(Data shown begins)
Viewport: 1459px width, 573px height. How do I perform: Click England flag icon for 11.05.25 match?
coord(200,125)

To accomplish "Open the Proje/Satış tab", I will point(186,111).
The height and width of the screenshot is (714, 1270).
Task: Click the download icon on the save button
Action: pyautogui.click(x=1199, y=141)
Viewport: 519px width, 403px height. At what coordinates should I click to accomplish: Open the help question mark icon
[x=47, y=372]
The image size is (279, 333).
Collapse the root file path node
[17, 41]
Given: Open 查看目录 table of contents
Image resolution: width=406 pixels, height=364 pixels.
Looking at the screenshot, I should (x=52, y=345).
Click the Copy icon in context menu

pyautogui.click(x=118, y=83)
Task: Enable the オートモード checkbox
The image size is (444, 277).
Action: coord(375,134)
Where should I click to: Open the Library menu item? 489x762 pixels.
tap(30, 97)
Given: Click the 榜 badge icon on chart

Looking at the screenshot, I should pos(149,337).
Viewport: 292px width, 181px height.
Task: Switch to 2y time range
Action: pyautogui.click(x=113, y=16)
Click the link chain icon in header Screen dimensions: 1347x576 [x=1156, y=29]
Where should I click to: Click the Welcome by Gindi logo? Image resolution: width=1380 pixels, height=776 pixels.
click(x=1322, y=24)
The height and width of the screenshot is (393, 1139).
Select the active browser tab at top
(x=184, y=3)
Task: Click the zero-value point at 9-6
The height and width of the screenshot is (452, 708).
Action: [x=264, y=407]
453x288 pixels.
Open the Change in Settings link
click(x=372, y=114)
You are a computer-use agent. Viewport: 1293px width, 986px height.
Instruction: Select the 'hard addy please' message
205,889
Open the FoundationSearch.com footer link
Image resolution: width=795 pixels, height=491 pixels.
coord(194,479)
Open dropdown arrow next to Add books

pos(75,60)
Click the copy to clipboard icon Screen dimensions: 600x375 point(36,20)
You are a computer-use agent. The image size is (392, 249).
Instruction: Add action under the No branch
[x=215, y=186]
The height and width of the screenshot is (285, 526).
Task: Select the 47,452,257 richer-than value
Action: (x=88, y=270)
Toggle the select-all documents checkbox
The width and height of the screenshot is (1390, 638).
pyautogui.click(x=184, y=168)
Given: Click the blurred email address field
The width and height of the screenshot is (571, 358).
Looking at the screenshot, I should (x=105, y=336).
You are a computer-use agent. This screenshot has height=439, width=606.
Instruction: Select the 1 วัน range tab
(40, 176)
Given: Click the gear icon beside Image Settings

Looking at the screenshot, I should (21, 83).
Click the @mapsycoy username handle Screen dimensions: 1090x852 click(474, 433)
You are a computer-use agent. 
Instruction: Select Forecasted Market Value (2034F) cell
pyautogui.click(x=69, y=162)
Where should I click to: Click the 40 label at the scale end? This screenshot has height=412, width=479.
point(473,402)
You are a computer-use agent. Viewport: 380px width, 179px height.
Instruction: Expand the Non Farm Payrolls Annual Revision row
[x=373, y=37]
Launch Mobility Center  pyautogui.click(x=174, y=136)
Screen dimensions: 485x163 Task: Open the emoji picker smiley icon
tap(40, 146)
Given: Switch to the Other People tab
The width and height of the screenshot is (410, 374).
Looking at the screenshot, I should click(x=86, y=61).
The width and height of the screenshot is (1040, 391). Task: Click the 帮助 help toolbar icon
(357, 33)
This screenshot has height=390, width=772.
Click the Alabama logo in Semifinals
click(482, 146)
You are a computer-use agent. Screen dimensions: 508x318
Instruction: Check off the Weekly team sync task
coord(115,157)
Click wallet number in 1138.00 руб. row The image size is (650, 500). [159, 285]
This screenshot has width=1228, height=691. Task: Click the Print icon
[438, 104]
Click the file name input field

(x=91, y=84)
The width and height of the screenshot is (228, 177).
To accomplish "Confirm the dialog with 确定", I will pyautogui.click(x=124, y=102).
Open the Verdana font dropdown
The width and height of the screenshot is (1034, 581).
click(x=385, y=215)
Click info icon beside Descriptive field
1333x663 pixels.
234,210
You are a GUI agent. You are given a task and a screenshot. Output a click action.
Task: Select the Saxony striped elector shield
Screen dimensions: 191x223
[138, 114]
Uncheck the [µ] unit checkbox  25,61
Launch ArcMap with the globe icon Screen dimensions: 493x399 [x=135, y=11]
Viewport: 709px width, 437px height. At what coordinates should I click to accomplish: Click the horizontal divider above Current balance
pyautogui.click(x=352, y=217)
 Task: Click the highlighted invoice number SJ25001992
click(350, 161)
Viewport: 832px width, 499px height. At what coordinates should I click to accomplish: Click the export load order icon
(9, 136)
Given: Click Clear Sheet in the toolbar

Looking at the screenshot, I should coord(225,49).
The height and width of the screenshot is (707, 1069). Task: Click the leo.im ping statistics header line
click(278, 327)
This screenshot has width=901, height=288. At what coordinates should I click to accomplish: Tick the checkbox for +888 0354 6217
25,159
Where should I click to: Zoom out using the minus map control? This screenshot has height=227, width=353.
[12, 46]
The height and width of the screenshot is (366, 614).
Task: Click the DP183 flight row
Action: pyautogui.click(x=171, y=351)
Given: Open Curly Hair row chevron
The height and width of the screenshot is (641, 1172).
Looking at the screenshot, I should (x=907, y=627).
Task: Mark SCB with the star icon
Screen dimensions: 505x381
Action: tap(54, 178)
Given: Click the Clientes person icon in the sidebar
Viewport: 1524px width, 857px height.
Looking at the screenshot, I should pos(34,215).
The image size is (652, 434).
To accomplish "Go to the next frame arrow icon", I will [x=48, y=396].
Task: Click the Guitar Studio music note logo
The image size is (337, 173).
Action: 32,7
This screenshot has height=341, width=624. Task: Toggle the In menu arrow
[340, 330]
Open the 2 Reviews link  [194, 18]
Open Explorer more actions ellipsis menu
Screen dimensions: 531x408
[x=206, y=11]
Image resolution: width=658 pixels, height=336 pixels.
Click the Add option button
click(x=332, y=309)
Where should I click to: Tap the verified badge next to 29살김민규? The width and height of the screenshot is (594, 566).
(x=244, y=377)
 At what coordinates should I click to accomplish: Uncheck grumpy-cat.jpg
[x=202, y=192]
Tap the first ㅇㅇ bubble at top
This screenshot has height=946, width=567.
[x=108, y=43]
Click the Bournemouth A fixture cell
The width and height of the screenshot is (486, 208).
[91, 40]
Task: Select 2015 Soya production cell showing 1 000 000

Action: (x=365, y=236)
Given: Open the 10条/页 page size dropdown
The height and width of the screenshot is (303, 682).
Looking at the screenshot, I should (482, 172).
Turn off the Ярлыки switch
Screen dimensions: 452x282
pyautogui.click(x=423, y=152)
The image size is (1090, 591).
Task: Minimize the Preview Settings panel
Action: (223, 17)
(Data shown ends)
§ **About this exercise**
Beginning with the line containing "Tap the first ㅇㅇ bubble at top" in the material above, copy every line exactly until you have copied the line containing "Turn off the Ярлыки switch".

§ **Result of this task**
Tap the first ㅇㅇ bubble at top
This screenshot has height=946, width=567.
[x=108, y=43]
Click the Bournemouth A fixture cell
The width and height of the screenshot is (486, 208).
[91, 40]
Task: Select 2015 Soya production cell showing 1 000 000

Action: (x=365, y=236)
Given: Open the 10条/页 page size dropdown
The height and width of the screenshot is (303, 682).
Looking at the screenshot, I should (482, 172).
Turn off the Ярлыки switch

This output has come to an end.